Operating across five cities in India—Delhi (with TYCIA), Kolkata (with Taalash Foundation), Lucknow (with YES Foundation), Indore (with Had Anhad and AAS), and Ahmedabad (with Urja Ghar)—Gender Jagrik moves beyond conventional learning models. It prioritizes lived experience over instruction, using dialogue circles, gamification, real-world challenges, and social action projects to bring gender justice from theory into practice.
Participants engage in conversations and actions that push them to reconsider masculinity—not as a rigid expectation but as something that can be redefined. They take on gender-transformative tasks—initiating conversations within their families, challenging discriminatory practices, and taking small but tangible steps toward shifting norms.

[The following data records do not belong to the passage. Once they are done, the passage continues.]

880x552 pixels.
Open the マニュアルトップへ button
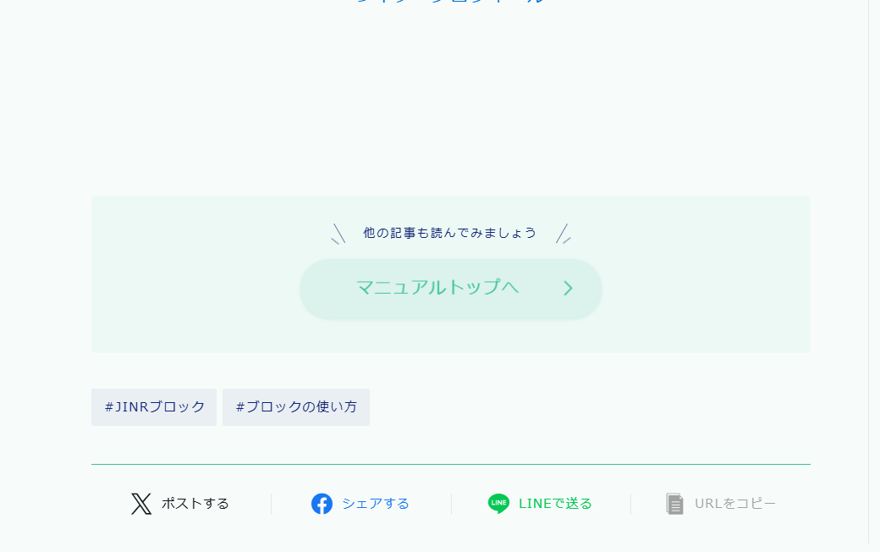point(450,289)
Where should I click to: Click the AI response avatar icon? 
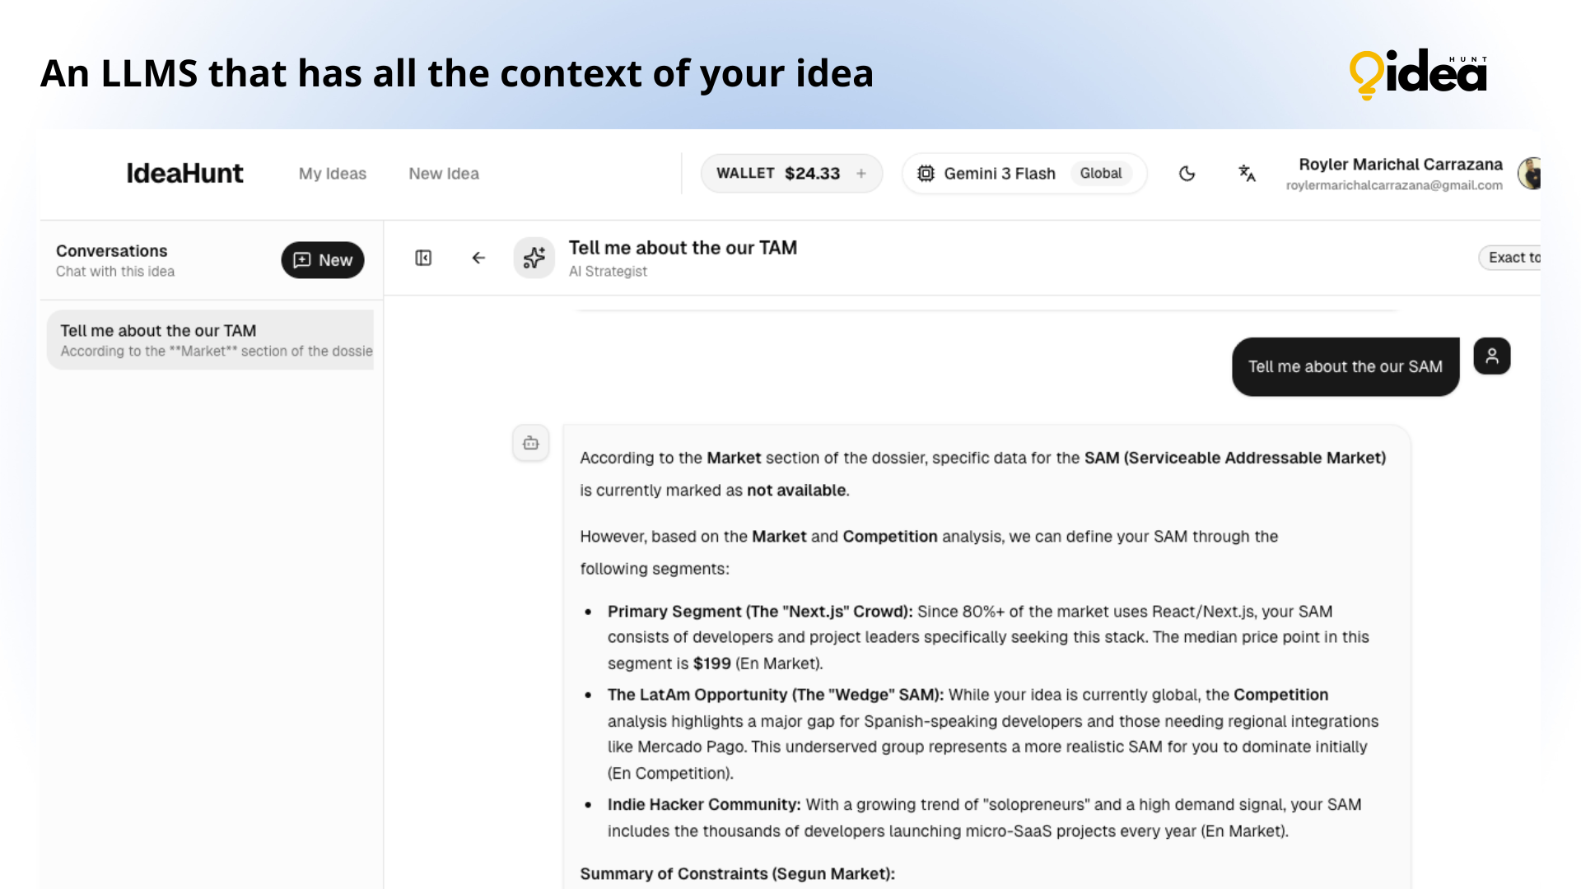point(530,443)
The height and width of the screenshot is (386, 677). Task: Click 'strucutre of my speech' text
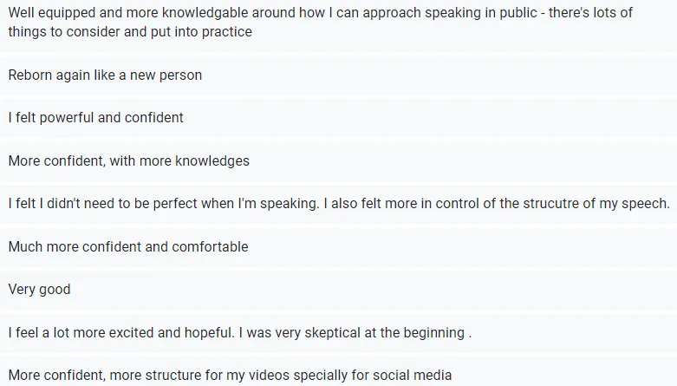596,204
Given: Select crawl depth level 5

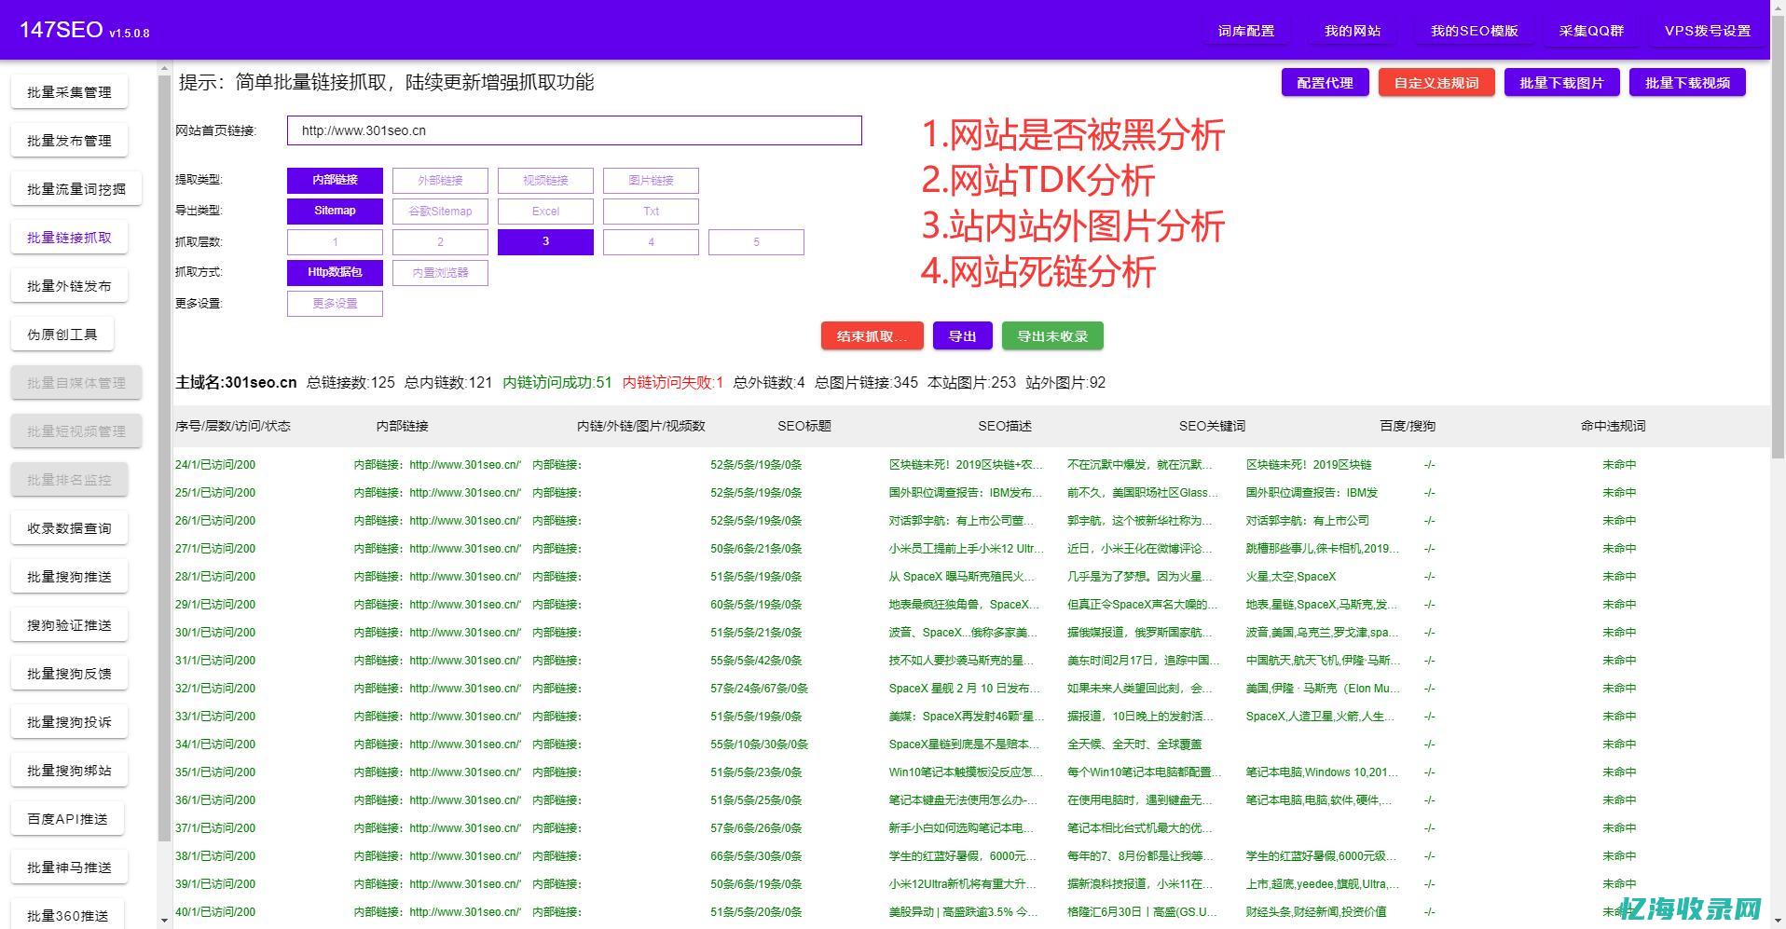Looking at the screenshot, I should [756, 241].
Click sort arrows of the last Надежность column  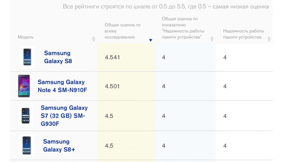click(269, 39)
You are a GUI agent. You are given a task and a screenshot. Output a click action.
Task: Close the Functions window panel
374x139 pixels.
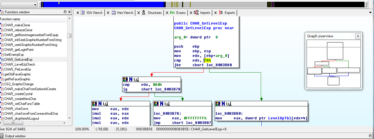pos(69,12)
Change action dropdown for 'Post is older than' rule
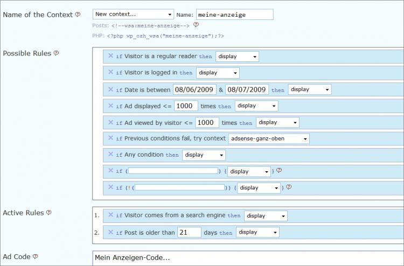Screen dimensions: 404x266 pos(257,232)
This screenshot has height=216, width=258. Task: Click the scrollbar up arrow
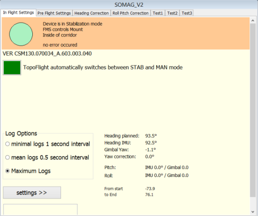253,20
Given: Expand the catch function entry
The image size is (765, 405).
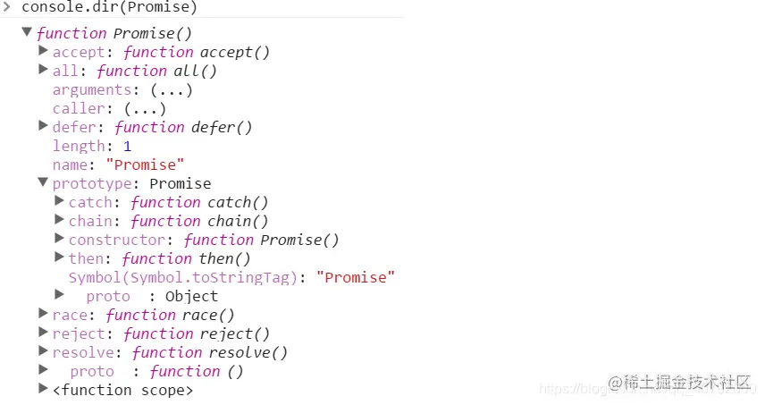Looking at the screenshot, I should tap(59, 201).

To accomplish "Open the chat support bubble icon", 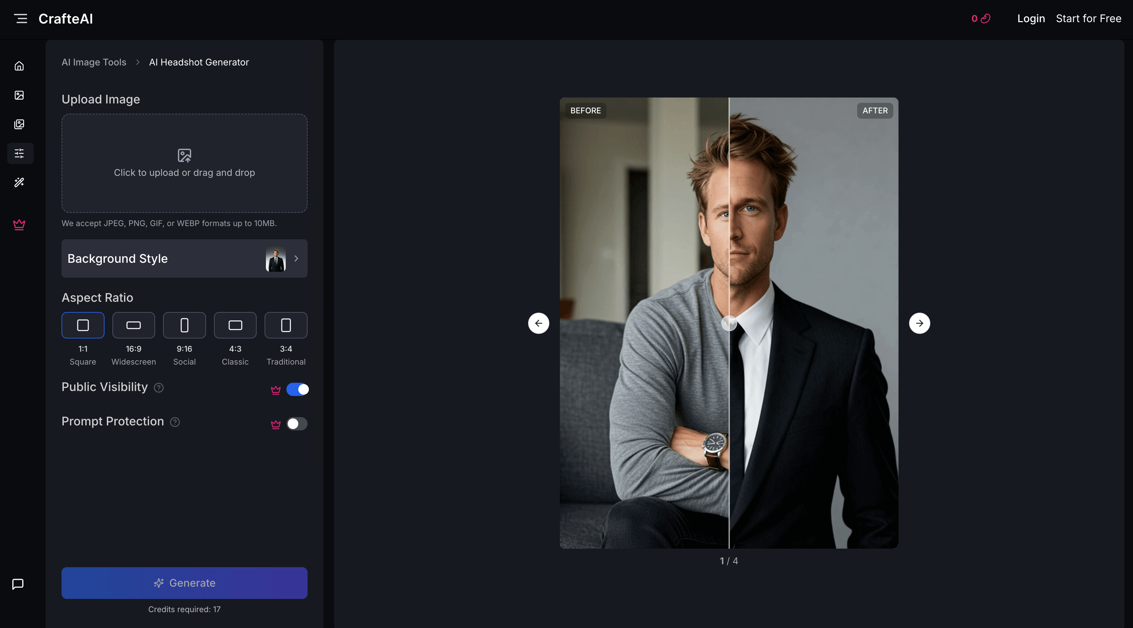I will point(18,584).
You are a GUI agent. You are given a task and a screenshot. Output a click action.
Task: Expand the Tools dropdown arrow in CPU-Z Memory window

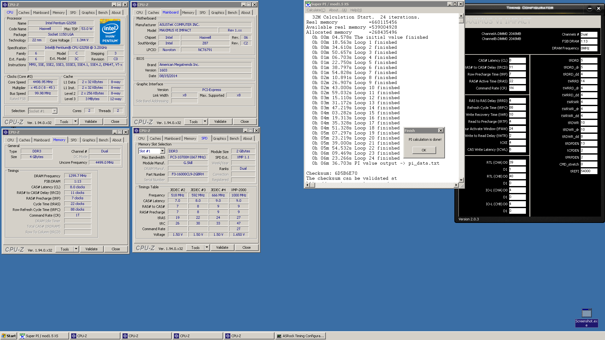[x=76, y=249]
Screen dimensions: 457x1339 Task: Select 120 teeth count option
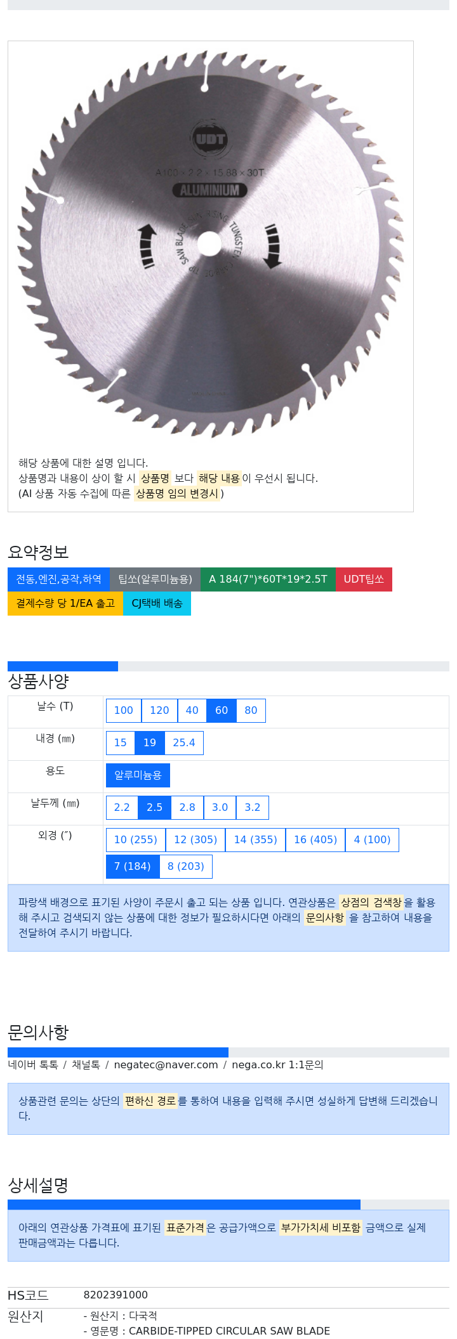(x=159, y=710)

The emphasis is on engagement, not prescription; on participation, not passive learning.
At its core, Gender Jagrik is about navigating discomfort, questioning assumptions, and taking steps—however small—toward a world where power is not concentrated but shared.
The Work Begins in the Everyday
The conversations Gender Jagrik fosters don’t exist in the abstract. They unfold in lived realities, shaped by caste, class, religion, and gender. The impact can be seen in small but meaningful shifts:
A group facilitating dialogues on unpaid domestic labor.
A friend choosing to challenge everyday sexism instead of staying silent.
Each act may seem small on its own, but together, they push against the structures that uphold inequality.
This isn’t about utopia-building. It’s about shifting the narratives we live by.
A world where…
A boy stands up to his uncle for ridiculing a girl’s ambition.
A father shares household chores without needing applause.
A gay couple’s wedding has a Joota Chhupai rasm.
A young man understands that consent is not just a “yes or no” but a culture of respect.
That is the world Gender Jagrik is working toward—knowing full well that it is a long journey, and this is only a first step.
An Ode to Gender
Gender was never meant to be a box. It was meant to be a universe—expansive, infinite, full of possibilities.
To explore, not to regress. To evolve, not to cosplay as cavemen.
Yet here we are, in an era where a man can’t even say, “Bro, you look good today,” without someone questioning his masculinity. Compliment another man’s jawline, and suddenly, it’s a crisis of testosterone.
Meanwhile, “alpha male” culture has turned a term meant for wolves into a badge of honor for podcast bros who think grunting louder makes them leaders.
Turns out, masculinity isn’t just fragile—it’s feral.
And it’s long past time we reimagine it.